> **Exercise aim**: Copy the items word for word, from the line containing "Expand the Integration stage dropdown arrow" through the end of the items, including both ends. Leave the pictures out of your copy.

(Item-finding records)
○ ○ ○ ○

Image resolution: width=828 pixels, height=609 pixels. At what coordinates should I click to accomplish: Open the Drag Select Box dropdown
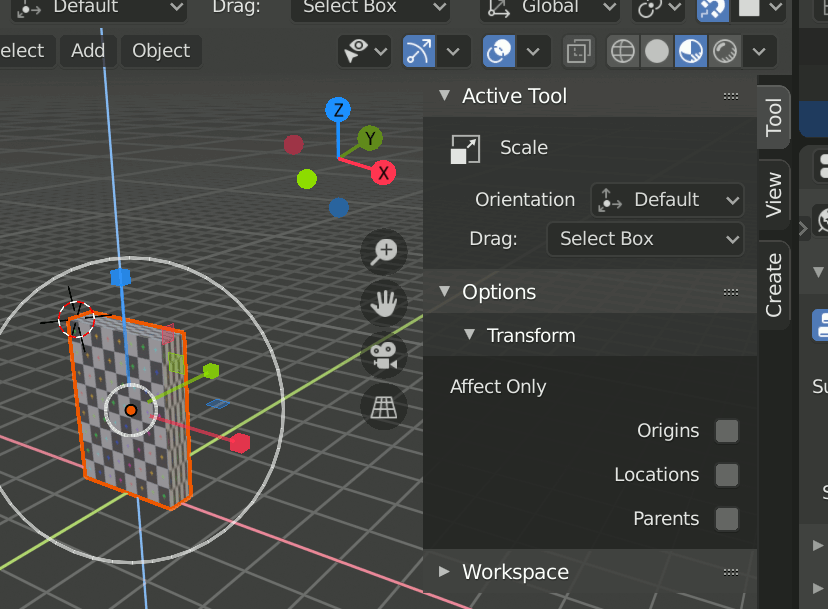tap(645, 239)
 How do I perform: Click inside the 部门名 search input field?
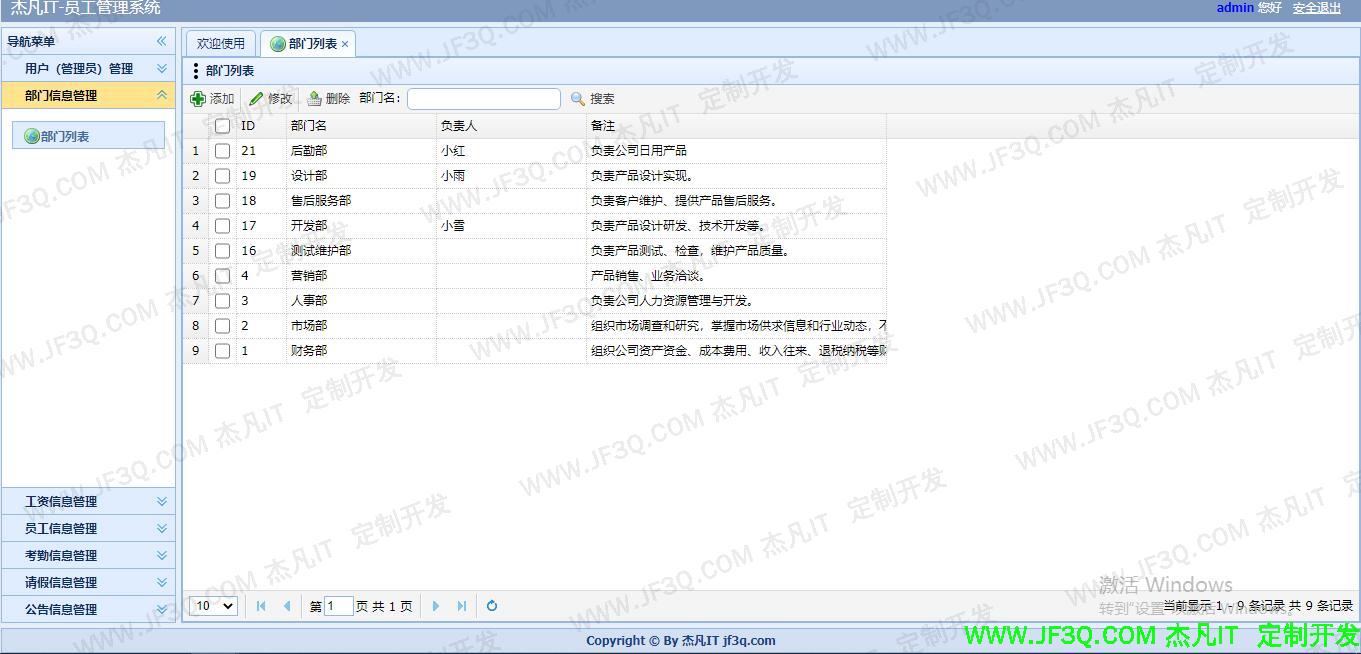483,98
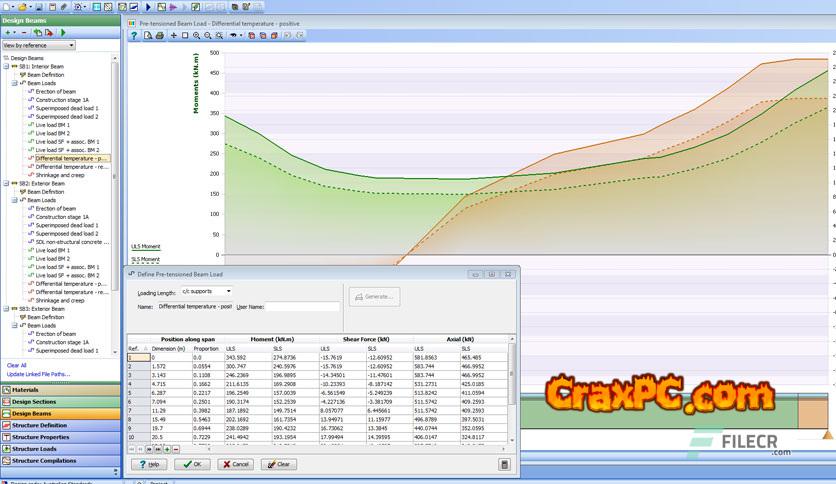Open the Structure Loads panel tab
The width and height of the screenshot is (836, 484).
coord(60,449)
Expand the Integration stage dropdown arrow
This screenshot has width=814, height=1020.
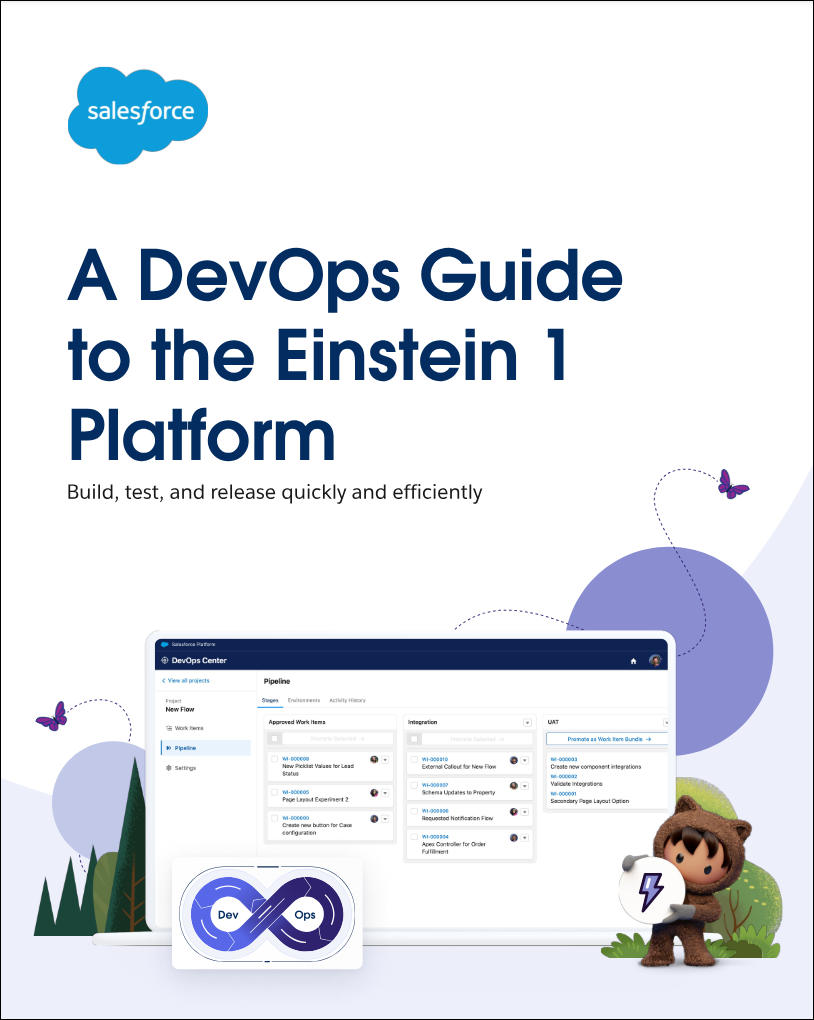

○ ○ ○ ○

> **Written solution**:
Expand the Integration stage dropdown arrow
This screenshot has width=814, height=1020.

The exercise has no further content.